● Material to process
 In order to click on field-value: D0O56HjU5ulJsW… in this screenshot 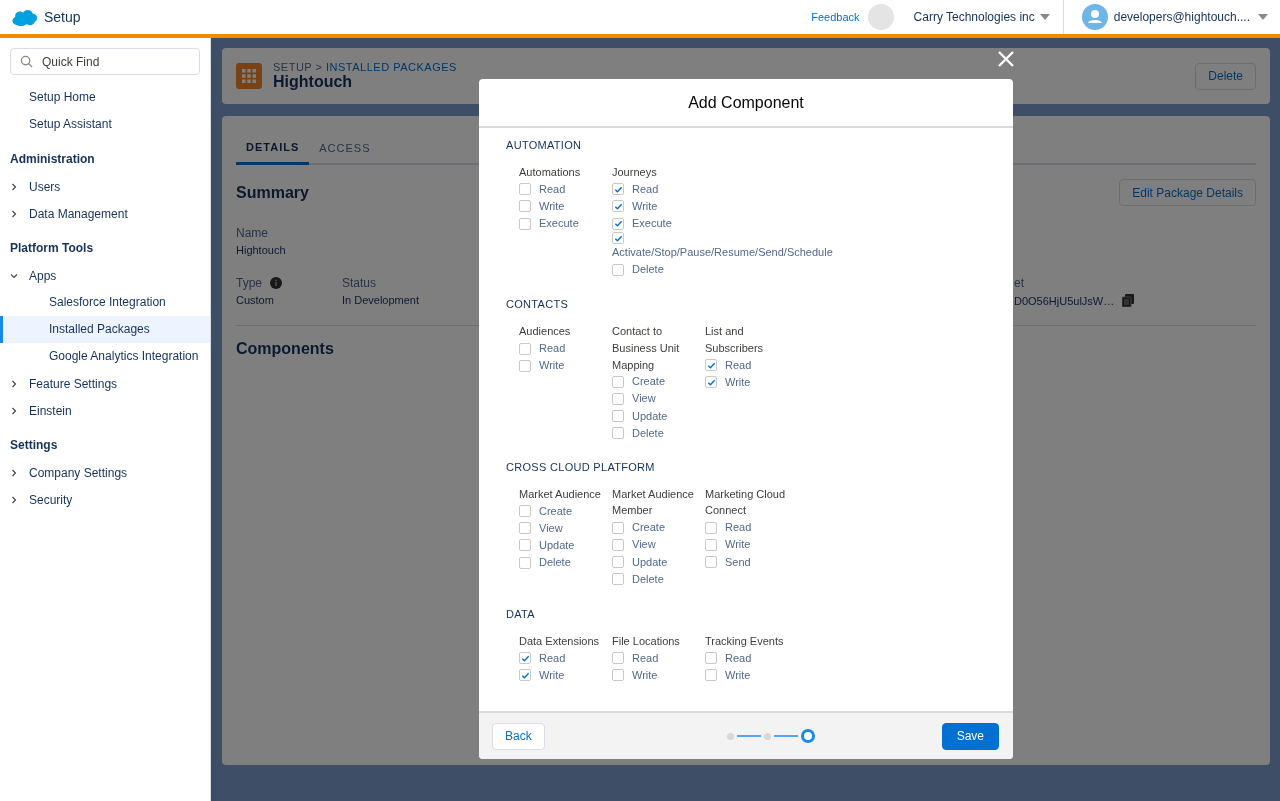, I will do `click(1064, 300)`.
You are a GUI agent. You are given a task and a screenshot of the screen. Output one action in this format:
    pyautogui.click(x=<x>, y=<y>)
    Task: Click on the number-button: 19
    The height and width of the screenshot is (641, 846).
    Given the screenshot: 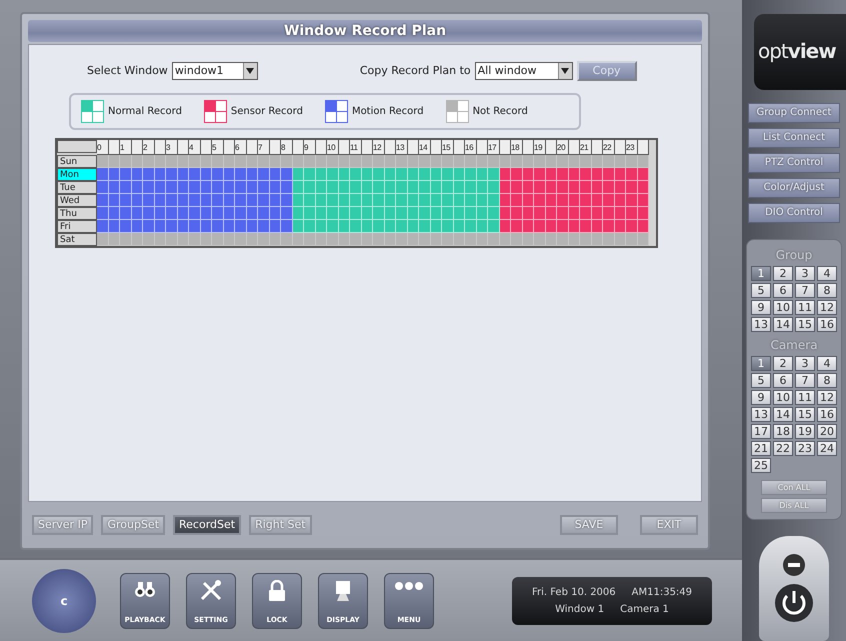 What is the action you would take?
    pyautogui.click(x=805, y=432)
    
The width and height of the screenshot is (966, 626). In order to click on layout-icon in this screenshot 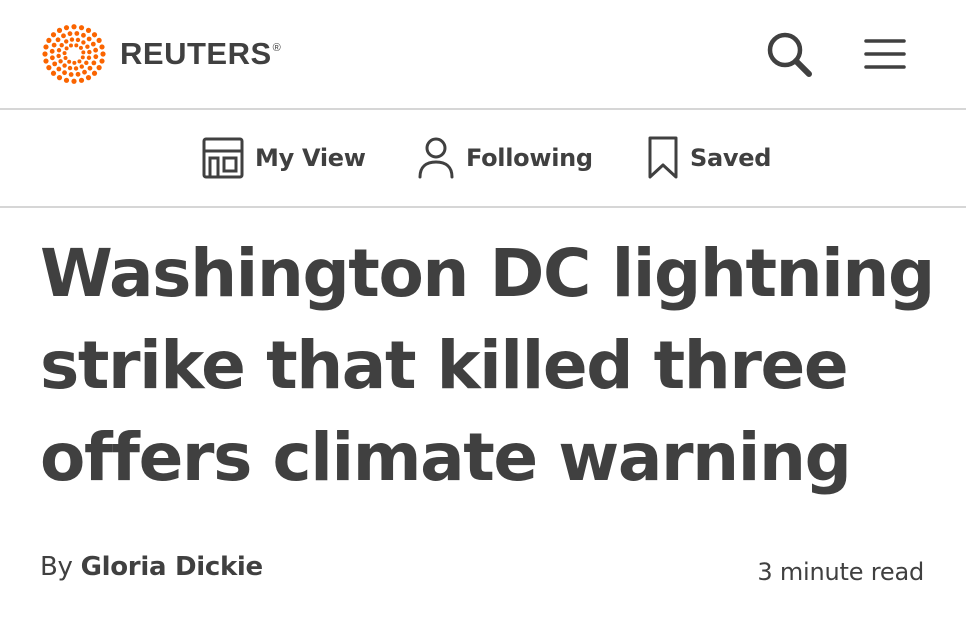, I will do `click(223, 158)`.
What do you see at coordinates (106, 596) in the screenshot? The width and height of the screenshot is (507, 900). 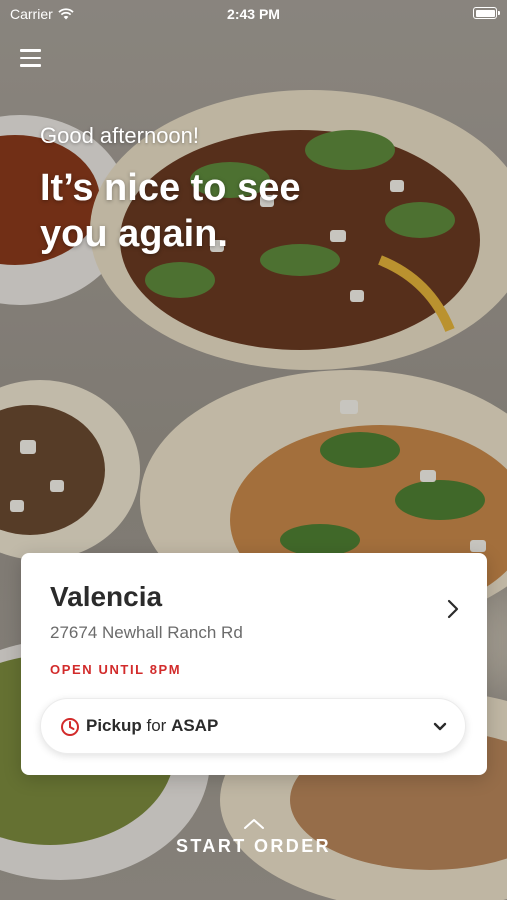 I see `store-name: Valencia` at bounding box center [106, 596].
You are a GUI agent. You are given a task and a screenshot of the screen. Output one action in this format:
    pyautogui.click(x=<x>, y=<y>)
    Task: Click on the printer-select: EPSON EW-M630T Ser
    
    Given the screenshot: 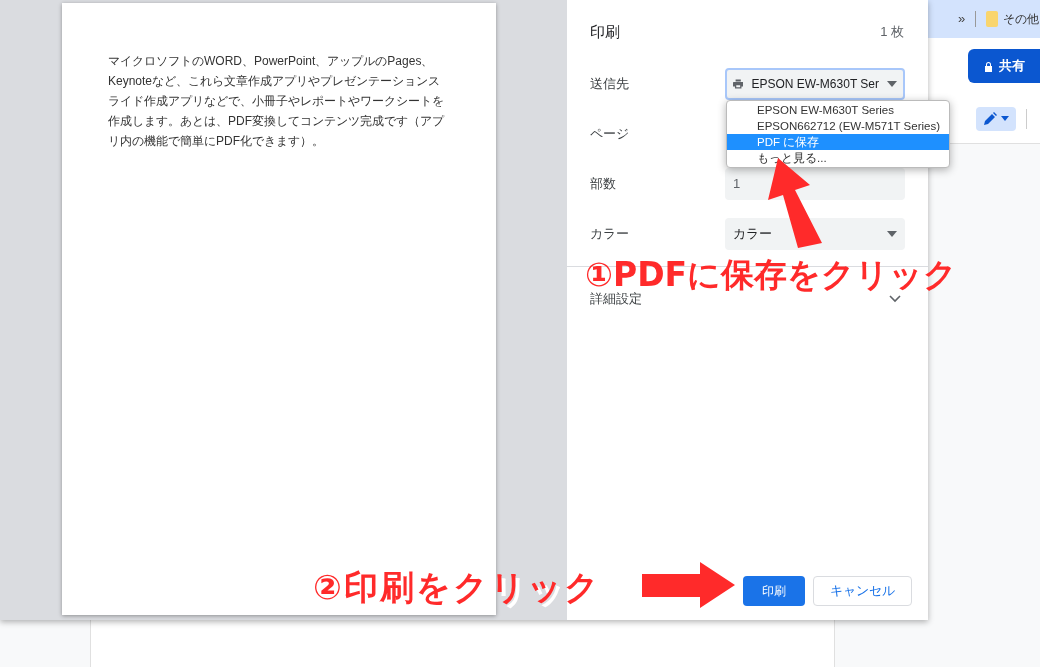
---
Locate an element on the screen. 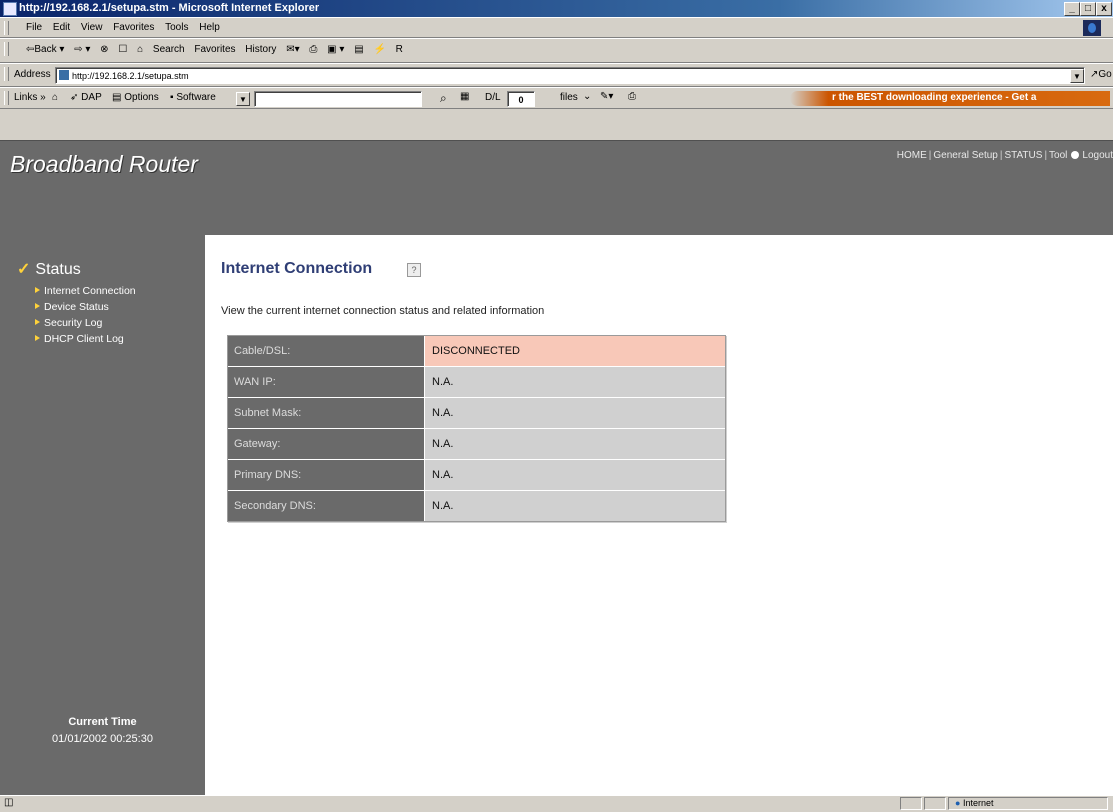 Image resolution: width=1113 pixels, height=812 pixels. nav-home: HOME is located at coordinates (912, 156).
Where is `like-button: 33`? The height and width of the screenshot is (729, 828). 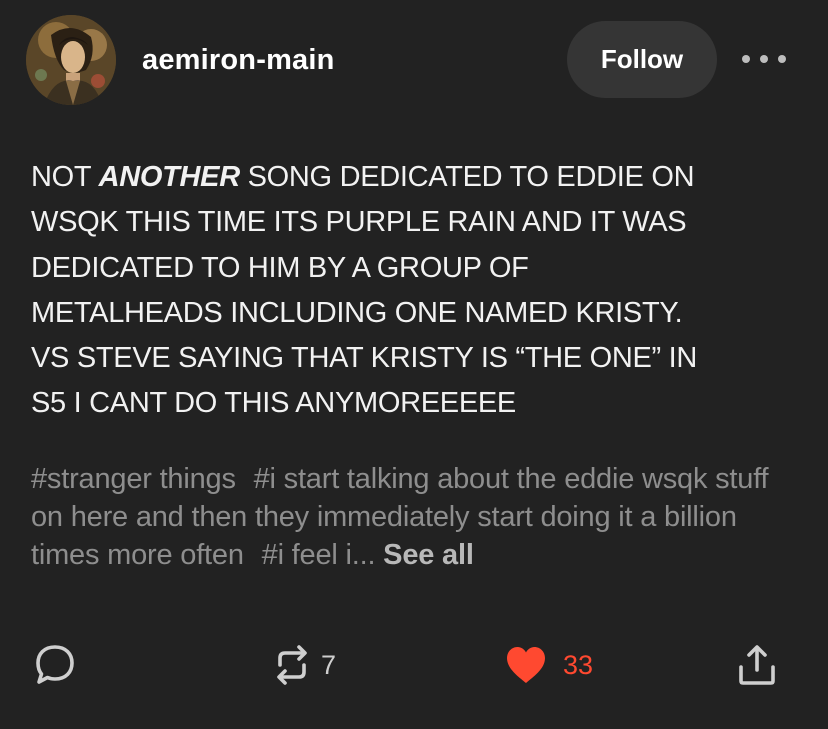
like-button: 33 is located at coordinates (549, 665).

● Your assignment
Copy the stretch of records from the line containing "is (729, 828)." through the line containing "like-button: 33 is" word for word, leaving out the pictures.

● Reply
Where is `like-button: 33`? The height and width of the screenshot is (729, 828). 
like-button: 33 is located at coordinates (549, 665).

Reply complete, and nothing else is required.